1. Who owns the Google Ads account? Your business should own it. Always. If the agency creates the account under their own Google MCC (that's their manager account), and you leave, they can take the account history with them. Demand that the account is created under your business's Google login and that they are added as a manager, not the other way around.
2. How do you track conversions? Phone calls, form fills, and booked appointments should all be tracked separately. If they say "we track clicks," that's not tracking conversions. Those are different things.
3. What's your management fee structure? Flat monthly retainer is clean. Percentage of ad spend has a conflict of interest built in: the more you spend, the more they make, regardless of whether the extra spend is working. I'm not saying percentage-of-spend is always wrong, but you should understand the incentive structure.
4. What does a bad month look like? How does the agency communicate when performance drops? Do they proactively tell you, or do you find out when you read the report? This question tells you a lot about how they operate.
5. Can I see a sample report? Before you sign anything. If the report is full of impressions and click-through rates with no leads or cost per acquisition, that's what you're going to get every month.
--- --- ---
-- WRITTEN REQUEST 1 --
In the listing, swap "hamburger menu" for "navigation menu" in the lines from the one holding "The image size is (1382, 754)." through the end of the listing, both ends included, changing nothing else. Give back only those lines, without the pictures.
--- --- ---
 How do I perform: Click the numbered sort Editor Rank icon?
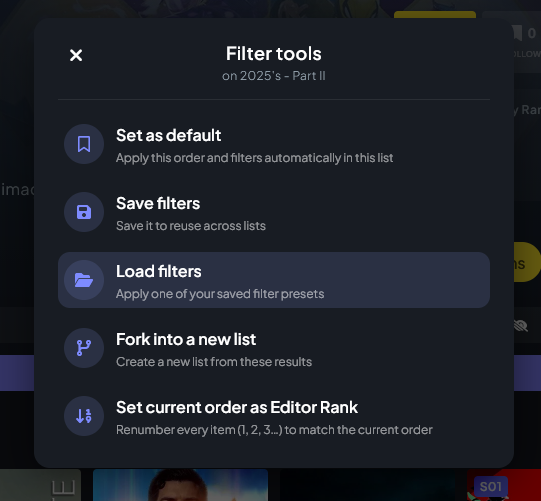(x=84, y=416)
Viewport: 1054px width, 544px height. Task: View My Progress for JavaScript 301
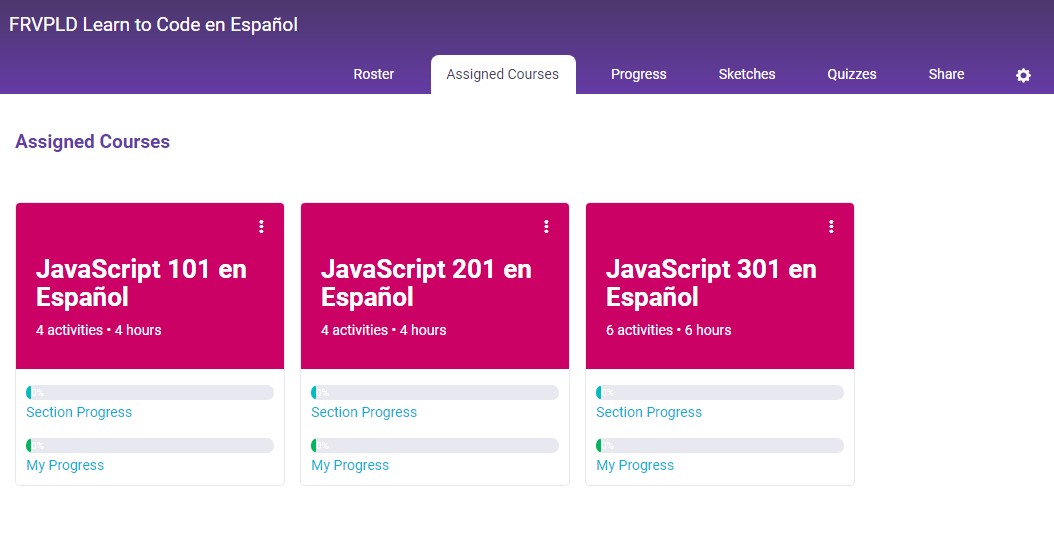pyautogui.click(x=635, y=465)
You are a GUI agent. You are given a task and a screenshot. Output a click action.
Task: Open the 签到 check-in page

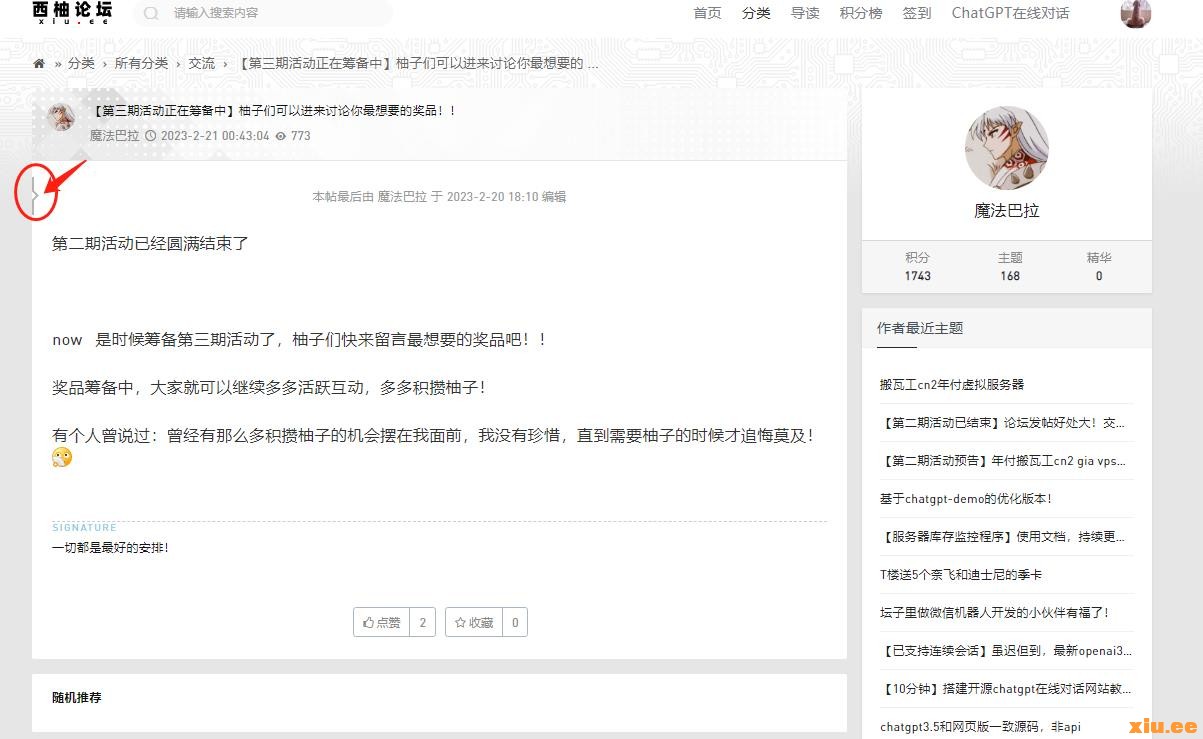pyautogui.click(x=916, y=13)
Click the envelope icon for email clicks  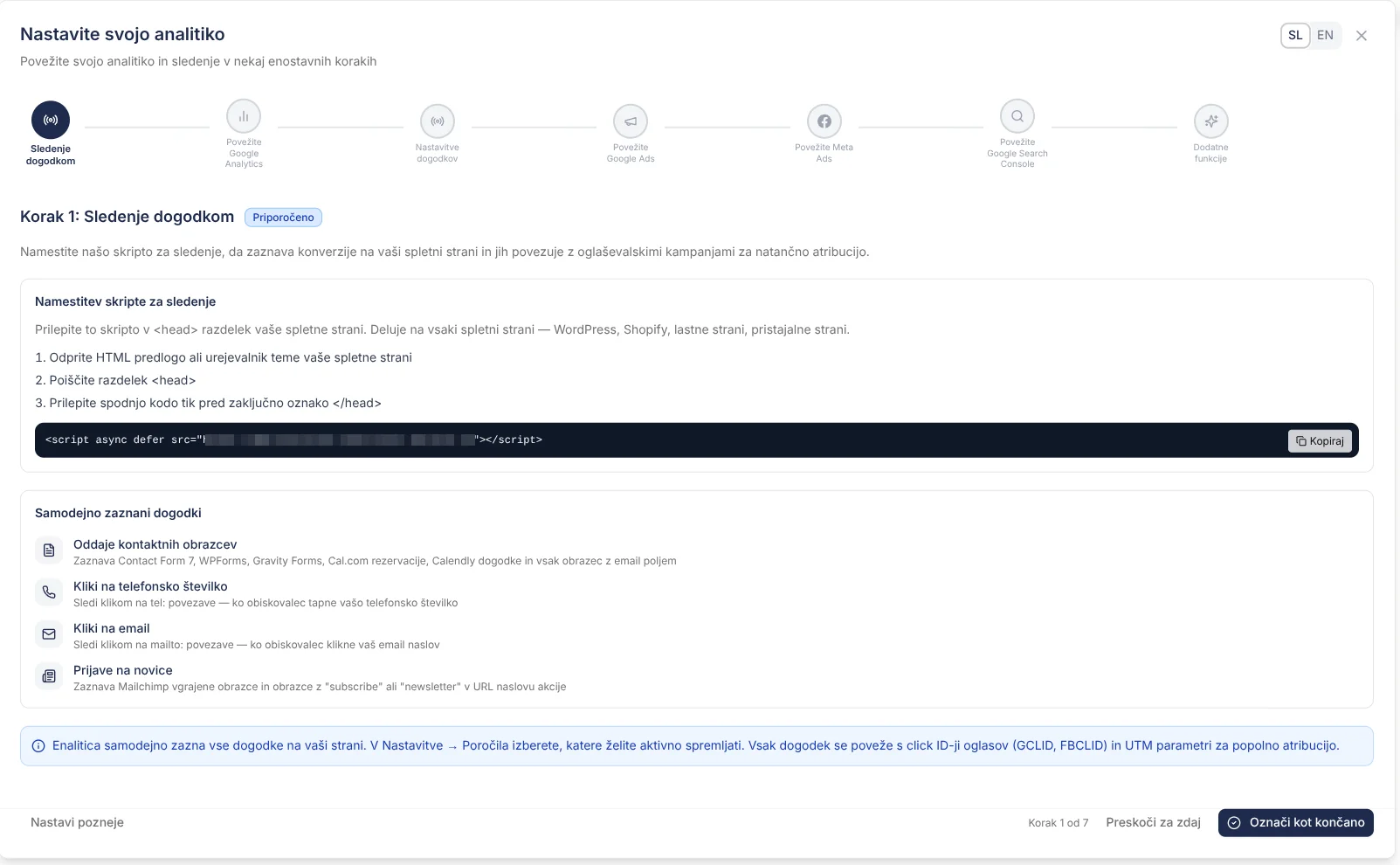coord(49,634)
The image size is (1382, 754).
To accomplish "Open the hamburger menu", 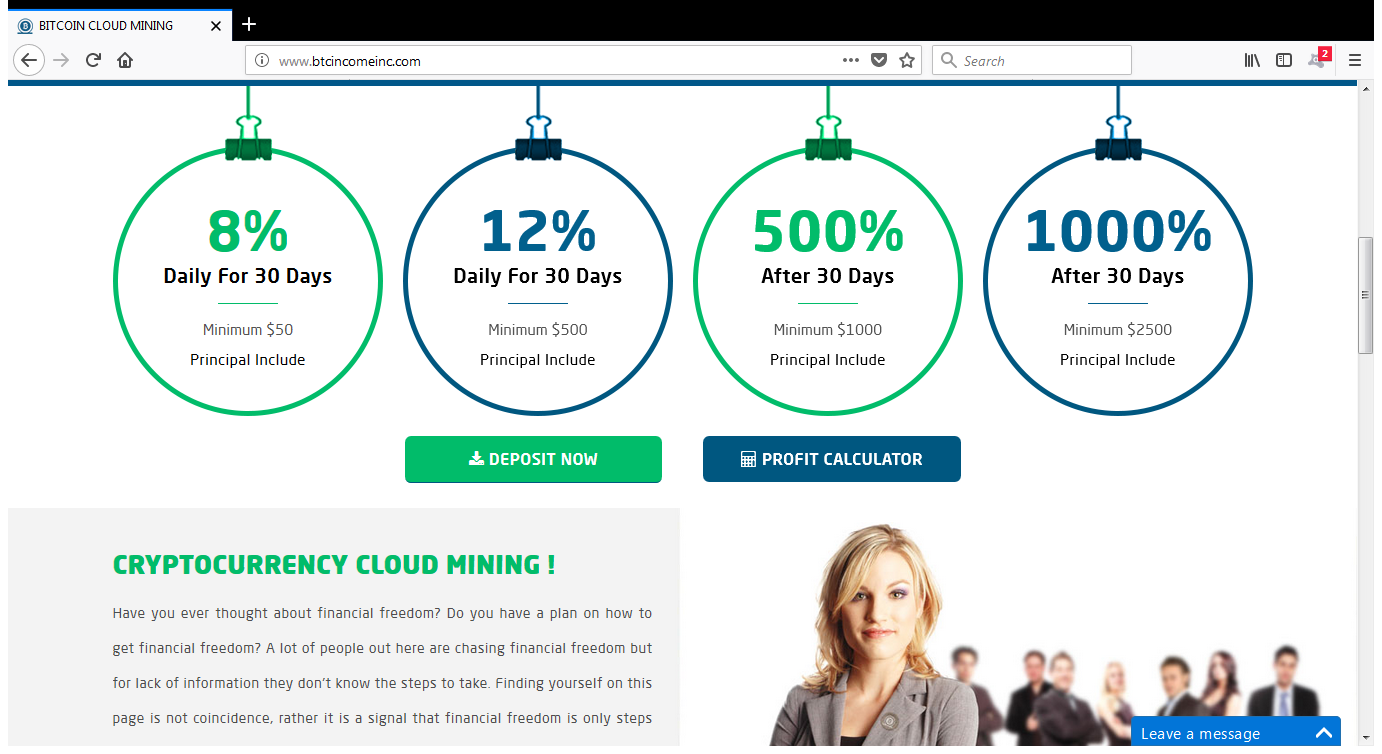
--- --- ---
-- WRITTEN REQUEST 2 --
Turn the paragraph of the Google Ads agency questions that begins "3. What's your management fee structure?" into a short list that keeps its main facts.

-- WRITTEN REPLY 1 --
The image size is (1382, 754).
To accomplish "Open the navigation menu", 

-- WRITTEN REPLY 2 --
Management fee structure:
- Flat monthly retainer: clean.
- Percentage of ad spend: a built-in conflict of interest, because the agency makes more the more you spend, whether or not the extra spend is working.
- Percentage-of-spend isn't always wrong, but you should understand the incentive structure.